Он уже был готов провалиться в сон, как вдруг очнулся. Кто-то шарил по его накидке, нашёл лазейку и залез к нему в тепло. Мушков был настолько ошеломлён, что даже не закричал. Он лишь сжал горло безумцу, но почувствовал мягкую, бархатистую кожу, женскую грудь и голую ногу, лежащую на нём.
— Мариночка... — пролепетал он. — Боже небесный, моё сердце сейчас остановится!
— Я хочу стать твоей женой... — тихо и как будто плача сказала она. — Потом, возможно, я не смогу этого сделать. Новый день для нас может не наступить.
В эту ночь между Мариной и Иваном расцвела любовь.

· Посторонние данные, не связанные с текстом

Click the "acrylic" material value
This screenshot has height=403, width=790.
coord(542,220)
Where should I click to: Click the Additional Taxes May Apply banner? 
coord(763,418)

Они были абсолютно счастливы, но все же глубокая печаль сопровождала чувство блаженства. Их ждала жестокая битва с быстрыми и беспощадными всадниками Кучума, армией из десяти тысяч воинов, против которой тысяча казаков Ермака выглядела небольшой кучкой. Утром решится, наступит ли здесь, на Тоболе, конец покорению Сибири, а с ним и любви между Мариной и Иваном.
Они любили друг друга с такой нежностью, на которую, казалось, Мушков был не способен. То, о чем он мечтал почти два года, теперь стало реальностью. Они тесно прижимались друг к другу и желали умереть в объятиях, если придётся идти на смерть, ибо другого выбора, кроме сражения, не было.

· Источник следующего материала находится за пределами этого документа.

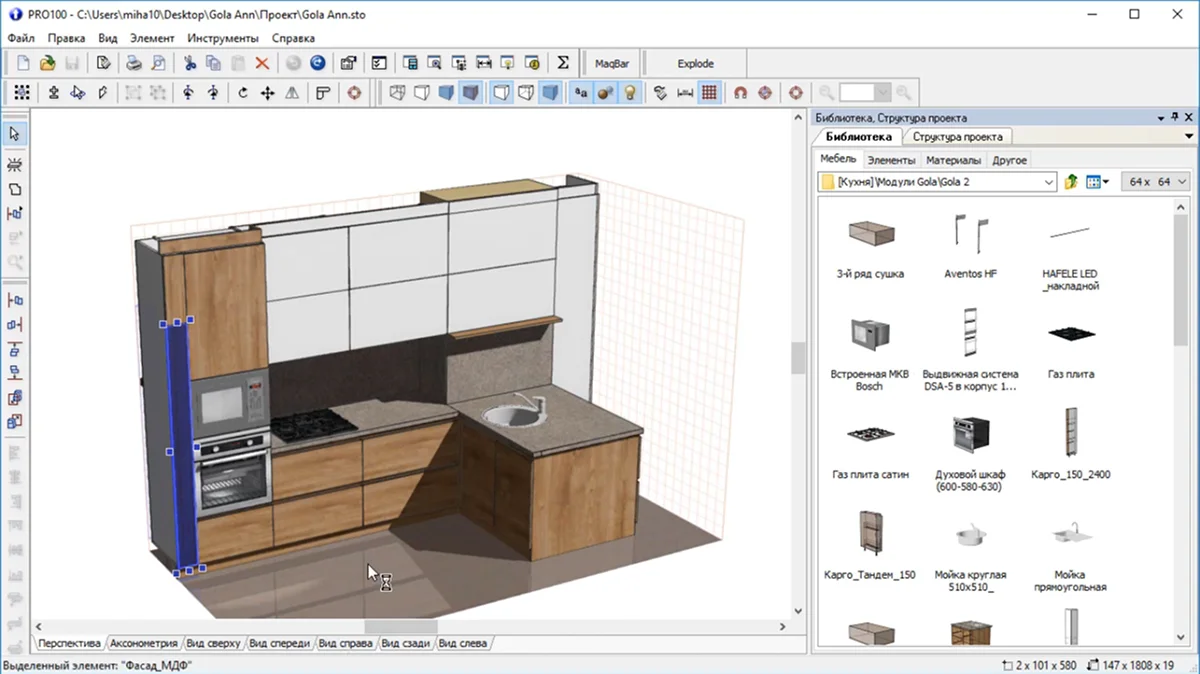Open the library folder path dropdown
Image resolution: width=1200 pixels, height=674 pixels.
(1048, 182)
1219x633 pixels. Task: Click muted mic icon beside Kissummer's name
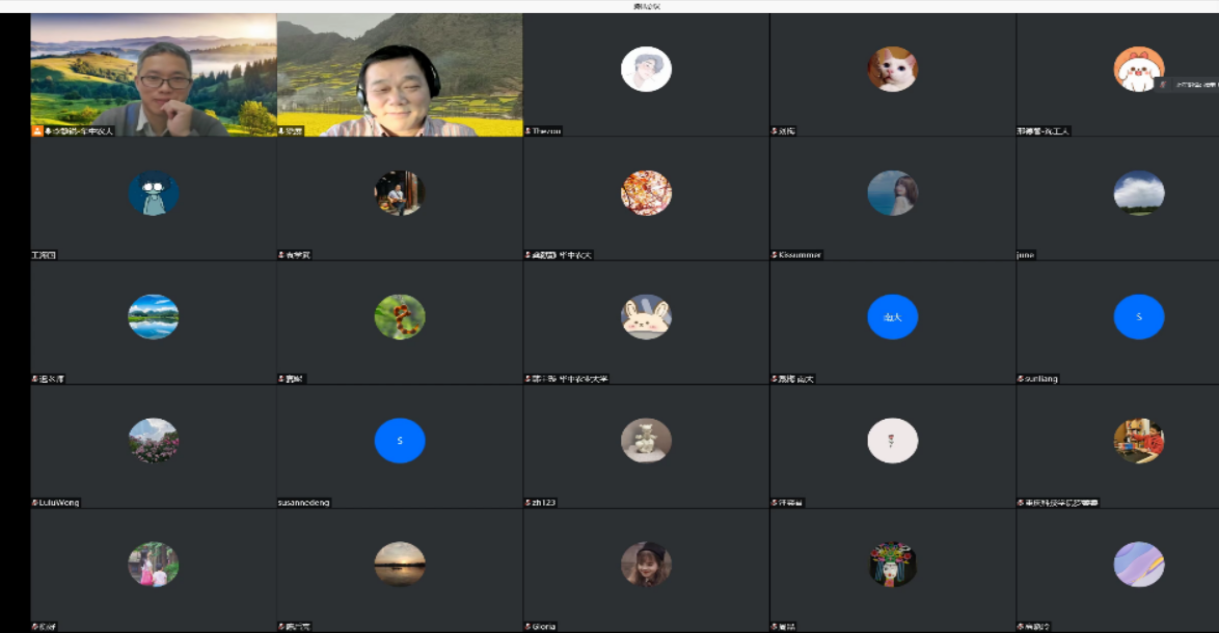[774, 255]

Постоянное желание Люпина бежать назад через Урал и раствориться на огромном пространстве стало практически невыполнимым. Четыре струга, за которыми они лежали, были ненадёжным укрытием, когда быстрые желтолицые всадники волной нападут на них. Восемьдесят казаков и священник против, возможно, четырёх тысяч татар — об этом лучше не думать!
Поэтому они лежали, обнимая друг друга, став мужем и женой, и были счастливы.
За укреплением из стругов всю ночь несли службу караульные, чтобы поднять тревогу при нападении татар. Внутри укрепления все спали, в том числе и Марина с Мушковым. Священник положил голову на церковную хоругвь, и она покоилась рядом с вышитым образом Христа.
В эту ночь Ермак не спал. Он смотрел на степь и далёкие костры лагеря татар, и чем больше размышлял о плане сражения, тем тяжелее становилось на сердце, особенно когда думал о храбрецах Мушкова. «Что же делать? — спрашивал он себя снова и снова. — Пожертвовать восемью десятками казаков, чтобы спасти сотни жизней? Или же штурмовать широким фронтом по всему берегу и понести большие потери?»
Люпин находился на церковном струге, стоявшем на якоре рядом со стругом Ермака, перебрался на него и сел рядом с Ермаком. Вокруг на плотах и на стругах лежали казаки, некоторые спали, некоторые, как и Ермак, с беспокойством смотрели на берег. Казак не трус, но нельзя запретить ему думать. И у того, кто умел считать, сжималось сердце: десять тысяч всадников против тысячи пеших казаков! Благословения священников, утверждающих, что они здесь во имя христианства, бесполезны... Разве у Бога есть меч, чтобы разбить татар?